__Information provided__:
____________

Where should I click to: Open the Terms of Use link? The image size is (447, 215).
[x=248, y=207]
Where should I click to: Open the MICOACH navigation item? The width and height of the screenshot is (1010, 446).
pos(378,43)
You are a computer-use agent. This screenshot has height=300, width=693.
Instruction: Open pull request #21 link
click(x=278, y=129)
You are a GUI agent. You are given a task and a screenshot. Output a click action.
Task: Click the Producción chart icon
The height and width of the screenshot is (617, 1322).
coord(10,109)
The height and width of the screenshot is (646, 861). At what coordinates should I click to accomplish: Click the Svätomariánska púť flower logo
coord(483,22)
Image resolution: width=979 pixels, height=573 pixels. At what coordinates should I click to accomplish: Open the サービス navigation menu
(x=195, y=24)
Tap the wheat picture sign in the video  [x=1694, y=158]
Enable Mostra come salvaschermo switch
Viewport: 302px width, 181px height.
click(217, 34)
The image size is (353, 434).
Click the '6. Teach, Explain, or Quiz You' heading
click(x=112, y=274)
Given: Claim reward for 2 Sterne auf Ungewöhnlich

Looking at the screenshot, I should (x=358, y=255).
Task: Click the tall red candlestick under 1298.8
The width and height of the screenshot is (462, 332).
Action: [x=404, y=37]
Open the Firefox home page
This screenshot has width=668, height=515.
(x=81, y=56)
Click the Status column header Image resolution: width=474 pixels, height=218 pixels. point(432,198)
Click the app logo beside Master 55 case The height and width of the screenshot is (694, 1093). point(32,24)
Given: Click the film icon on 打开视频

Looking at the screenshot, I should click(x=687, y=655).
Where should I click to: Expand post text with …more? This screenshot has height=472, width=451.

____________

Scan the records above for the string "agent", and copy every line where it turns up.

__Solution to this exercise__:
You are a computer-use agent. This screenshot has height=300, width=693.
You are a GUI agent. You are given a task and a screenshot. Output a click action.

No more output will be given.